The grant, which will be allocated over three years, will allow county schools to hire five new counselors for county elementary schools, Thompson said.
“Right now, I have seven schools with only a part-time counselor,” Thompson said. “As a result of this grant, there will be at least one full-time counselor in every elementary school.”
Thompson hopes to have the additional counselors on board this fall.
The project is called “Schools with CLASS: Counselor Leaders Advancing School Safety.” Thompson said school officials will be working with local physicians, mental health agencies and others in the community on this effort.
The program should help increase student access to mental health support.
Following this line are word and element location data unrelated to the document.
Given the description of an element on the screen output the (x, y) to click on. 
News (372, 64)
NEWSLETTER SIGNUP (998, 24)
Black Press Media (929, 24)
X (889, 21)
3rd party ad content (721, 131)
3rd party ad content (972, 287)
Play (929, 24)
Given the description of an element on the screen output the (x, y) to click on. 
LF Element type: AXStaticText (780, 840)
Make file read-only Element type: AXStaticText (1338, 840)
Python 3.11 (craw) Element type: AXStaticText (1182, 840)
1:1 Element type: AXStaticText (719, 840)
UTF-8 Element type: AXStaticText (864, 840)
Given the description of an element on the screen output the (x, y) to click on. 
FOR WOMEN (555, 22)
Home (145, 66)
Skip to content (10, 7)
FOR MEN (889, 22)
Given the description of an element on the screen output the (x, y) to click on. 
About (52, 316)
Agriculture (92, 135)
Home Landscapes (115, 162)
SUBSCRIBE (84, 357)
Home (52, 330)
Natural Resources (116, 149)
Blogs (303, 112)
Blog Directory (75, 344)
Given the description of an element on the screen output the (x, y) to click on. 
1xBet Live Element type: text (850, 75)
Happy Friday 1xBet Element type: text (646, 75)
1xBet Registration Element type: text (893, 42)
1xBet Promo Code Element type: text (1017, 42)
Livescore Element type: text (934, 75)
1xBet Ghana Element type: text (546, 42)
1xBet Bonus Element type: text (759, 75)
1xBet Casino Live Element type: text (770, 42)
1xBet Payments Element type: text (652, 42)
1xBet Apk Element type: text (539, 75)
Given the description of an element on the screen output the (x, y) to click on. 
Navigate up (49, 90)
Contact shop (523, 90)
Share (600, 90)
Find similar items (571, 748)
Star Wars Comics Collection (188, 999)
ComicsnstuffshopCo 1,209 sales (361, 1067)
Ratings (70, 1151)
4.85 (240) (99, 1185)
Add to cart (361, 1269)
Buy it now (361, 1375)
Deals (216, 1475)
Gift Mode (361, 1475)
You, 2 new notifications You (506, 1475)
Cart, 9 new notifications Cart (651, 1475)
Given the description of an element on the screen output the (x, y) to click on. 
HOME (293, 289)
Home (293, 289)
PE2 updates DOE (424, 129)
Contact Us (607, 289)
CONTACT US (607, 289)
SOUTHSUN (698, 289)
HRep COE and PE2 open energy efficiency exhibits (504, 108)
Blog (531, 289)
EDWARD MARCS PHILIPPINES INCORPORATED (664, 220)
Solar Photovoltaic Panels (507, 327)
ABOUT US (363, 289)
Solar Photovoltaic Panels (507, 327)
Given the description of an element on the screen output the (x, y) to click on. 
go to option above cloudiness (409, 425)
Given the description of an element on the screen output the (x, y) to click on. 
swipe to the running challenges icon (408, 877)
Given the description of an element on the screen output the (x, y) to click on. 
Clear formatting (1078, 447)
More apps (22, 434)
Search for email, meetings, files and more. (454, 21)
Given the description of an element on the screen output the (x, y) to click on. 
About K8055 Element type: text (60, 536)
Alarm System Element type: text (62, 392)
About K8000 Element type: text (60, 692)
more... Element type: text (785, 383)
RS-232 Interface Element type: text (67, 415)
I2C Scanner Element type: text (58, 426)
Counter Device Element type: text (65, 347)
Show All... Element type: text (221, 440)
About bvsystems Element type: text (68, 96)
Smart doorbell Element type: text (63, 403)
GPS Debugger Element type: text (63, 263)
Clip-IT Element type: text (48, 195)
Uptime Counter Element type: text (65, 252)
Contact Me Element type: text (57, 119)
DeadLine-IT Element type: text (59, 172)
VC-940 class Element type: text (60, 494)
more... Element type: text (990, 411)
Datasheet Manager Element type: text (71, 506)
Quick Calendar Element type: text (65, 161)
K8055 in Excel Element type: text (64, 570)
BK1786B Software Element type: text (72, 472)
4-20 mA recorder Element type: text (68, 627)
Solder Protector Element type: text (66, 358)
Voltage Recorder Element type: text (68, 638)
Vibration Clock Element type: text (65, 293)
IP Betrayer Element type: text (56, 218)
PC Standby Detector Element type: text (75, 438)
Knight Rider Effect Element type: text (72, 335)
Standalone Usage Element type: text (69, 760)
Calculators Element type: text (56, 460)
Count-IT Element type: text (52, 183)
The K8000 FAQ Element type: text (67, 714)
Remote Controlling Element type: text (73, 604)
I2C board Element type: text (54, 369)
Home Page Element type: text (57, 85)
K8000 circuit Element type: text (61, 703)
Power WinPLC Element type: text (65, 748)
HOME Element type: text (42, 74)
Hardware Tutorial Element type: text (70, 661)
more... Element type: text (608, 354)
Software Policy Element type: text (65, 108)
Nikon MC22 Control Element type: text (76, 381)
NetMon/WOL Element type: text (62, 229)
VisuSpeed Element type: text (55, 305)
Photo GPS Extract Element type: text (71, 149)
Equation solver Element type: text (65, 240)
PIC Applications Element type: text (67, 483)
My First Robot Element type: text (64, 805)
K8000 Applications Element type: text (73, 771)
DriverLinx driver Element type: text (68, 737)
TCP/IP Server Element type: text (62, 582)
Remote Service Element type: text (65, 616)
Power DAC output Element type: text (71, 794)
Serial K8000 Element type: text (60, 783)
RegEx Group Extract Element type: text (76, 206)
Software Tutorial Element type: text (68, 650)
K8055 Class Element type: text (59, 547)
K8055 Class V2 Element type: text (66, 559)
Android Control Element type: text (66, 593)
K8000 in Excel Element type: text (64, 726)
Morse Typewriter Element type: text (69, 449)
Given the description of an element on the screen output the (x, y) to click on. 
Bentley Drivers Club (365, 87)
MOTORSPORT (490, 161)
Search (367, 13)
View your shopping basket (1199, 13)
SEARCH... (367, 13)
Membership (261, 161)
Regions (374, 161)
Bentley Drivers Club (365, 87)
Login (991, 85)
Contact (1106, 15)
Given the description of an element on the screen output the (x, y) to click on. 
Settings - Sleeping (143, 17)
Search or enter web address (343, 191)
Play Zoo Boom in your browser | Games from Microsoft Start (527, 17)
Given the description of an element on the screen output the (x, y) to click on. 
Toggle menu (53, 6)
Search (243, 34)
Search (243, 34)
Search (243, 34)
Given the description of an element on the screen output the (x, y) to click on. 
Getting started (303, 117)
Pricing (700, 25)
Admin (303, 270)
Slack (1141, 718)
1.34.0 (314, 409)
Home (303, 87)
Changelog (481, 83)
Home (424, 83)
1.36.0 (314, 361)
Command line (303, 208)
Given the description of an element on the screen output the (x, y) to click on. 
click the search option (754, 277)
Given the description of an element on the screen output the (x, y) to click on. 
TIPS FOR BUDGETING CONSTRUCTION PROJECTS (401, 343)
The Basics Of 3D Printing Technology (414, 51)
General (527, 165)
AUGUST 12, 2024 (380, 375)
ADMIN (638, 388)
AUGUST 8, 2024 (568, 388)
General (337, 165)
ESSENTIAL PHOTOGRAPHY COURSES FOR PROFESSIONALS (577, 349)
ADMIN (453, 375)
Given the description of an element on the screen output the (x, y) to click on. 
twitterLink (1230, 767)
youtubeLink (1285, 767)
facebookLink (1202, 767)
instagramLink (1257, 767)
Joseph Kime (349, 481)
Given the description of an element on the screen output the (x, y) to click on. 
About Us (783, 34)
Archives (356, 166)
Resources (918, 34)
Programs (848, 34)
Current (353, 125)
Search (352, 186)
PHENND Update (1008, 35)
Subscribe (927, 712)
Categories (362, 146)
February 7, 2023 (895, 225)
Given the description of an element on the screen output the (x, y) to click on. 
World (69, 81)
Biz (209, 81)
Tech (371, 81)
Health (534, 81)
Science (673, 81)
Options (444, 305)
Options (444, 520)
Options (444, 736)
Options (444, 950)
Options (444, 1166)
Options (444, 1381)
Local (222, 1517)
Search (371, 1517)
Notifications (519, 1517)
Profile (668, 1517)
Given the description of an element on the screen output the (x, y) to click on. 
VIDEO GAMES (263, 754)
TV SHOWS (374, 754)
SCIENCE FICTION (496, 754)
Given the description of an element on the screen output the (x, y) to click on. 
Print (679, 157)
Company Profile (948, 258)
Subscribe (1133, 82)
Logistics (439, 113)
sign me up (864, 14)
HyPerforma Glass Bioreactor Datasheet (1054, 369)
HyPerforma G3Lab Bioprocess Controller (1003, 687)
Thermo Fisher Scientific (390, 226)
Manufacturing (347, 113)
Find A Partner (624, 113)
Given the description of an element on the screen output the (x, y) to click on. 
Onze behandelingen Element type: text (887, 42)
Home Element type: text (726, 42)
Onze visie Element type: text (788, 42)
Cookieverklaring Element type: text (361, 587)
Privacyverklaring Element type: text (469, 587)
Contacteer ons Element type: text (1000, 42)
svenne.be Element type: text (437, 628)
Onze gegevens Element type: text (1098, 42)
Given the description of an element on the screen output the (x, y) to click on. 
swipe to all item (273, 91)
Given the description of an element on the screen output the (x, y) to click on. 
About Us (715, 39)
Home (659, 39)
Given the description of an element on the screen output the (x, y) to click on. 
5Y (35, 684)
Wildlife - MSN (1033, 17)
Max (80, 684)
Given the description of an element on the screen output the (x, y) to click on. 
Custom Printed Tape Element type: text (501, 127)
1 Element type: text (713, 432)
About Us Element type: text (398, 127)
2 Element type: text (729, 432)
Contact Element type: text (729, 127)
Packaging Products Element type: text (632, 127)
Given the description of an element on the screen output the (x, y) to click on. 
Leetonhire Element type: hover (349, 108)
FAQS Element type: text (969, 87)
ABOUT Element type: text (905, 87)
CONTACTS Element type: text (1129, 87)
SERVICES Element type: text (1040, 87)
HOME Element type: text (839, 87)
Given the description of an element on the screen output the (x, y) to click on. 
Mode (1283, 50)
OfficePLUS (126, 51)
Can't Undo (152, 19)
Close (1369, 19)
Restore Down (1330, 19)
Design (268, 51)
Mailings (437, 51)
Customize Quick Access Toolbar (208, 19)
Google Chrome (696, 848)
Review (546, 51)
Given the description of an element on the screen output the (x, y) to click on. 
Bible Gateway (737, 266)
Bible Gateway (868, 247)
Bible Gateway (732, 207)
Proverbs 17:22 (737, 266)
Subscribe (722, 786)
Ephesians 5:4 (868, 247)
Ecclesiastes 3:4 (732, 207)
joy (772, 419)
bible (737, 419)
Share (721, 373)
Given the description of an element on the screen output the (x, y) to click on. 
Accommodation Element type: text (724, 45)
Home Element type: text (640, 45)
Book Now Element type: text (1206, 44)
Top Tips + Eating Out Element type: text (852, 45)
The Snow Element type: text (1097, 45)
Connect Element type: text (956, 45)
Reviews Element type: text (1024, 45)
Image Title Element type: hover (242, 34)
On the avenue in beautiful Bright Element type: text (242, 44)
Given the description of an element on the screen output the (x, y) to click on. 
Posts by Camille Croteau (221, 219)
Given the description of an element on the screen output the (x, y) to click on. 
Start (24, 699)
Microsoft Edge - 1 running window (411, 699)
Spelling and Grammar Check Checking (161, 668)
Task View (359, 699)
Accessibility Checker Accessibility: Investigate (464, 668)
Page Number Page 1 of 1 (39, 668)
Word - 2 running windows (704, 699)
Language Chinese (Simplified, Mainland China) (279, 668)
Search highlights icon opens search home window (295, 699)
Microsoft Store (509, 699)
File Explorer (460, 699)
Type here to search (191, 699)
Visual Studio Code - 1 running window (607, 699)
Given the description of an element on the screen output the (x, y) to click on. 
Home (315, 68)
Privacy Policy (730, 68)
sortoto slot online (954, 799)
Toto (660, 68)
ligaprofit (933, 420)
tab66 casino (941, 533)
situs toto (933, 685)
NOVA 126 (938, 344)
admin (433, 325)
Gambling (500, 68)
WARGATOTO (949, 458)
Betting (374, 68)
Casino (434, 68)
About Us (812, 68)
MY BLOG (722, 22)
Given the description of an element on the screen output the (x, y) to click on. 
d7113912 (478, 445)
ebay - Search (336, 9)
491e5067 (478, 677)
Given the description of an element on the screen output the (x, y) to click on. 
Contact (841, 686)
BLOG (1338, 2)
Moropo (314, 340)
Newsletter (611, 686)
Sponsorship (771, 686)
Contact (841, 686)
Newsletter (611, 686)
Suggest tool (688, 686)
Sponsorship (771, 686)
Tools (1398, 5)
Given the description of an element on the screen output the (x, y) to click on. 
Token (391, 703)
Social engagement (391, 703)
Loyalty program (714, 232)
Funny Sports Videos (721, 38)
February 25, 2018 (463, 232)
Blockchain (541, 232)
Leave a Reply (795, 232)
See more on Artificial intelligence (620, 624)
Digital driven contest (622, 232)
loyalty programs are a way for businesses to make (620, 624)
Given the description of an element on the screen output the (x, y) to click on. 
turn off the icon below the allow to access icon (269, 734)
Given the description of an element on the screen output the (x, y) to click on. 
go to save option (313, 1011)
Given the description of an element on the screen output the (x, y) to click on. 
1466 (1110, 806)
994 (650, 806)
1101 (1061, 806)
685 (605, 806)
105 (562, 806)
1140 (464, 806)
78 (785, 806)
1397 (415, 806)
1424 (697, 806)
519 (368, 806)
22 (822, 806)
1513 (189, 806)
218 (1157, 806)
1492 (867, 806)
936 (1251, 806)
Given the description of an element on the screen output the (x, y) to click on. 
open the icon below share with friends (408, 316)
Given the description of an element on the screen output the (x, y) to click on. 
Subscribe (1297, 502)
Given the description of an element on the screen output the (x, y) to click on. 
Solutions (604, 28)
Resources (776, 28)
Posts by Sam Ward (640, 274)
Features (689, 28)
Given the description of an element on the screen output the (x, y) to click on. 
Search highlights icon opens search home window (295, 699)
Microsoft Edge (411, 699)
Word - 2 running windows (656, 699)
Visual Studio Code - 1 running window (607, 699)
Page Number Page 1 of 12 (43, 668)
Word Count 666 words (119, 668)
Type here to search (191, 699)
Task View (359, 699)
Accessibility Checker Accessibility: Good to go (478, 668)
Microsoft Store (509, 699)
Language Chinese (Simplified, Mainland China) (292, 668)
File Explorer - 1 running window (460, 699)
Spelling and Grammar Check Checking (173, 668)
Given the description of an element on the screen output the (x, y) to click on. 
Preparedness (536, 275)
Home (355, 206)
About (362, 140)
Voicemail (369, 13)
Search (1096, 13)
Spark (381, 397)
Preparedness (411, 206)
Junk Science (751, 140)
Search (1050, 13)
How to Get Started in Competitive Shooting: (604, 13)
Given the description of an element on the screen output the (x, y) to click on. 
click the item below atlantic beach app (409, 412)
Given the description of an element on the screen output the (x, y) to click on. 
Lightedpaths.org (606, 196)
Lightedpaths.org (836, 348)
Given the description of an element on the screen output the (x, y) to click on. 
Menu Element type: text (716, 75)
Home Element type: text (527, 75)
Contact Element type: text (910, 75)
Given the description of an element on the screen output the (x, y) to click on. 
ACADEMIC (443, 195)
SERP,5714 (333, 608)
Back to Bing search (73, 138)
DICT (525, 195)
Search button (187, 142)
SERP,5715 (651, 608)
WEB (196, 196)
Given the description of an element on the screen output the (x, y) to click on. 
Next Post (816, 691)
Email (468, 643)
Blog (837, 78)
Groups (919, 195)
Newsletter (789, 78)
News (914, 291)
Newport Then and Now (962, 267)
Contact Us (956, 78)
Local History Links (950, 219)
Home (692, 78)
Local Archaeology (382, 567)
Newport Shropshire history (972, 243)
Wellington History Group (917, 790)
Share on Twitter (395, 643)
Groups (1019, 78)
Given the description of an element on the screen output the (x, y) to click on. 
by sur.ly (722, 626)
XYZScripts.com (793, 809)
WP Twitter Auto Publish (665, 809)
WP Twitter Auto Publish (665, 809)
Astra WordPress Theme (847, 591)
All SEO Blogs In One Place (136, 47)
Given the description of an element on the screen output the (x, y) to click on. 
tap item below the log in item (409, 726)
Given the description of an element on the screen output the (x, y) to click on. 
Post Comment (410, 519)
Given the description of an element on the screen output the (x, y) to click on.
School officials hope to see less bullying and disciplinary action and better student performance.
The grant will allow the system to train staff and implement “trauma-focused strategies to address students who are at-risk due to adverse childhood experiences such as, homelessness, abuse, neglect, loss of a parent, etc.” and to put in place a digital accountability system to track bullying reports, according to a news release.
Other aspects of the grant include “a research-based social-emotional curriculum that includes anti-bullying and academic learning strategies” and training counselors and social workers in Triple P Parenting, “a research-based parenting program utilized throughout the community,” according to the release.
The program also provides support for students from military families who may be having issues because of deployment of a parent or family member.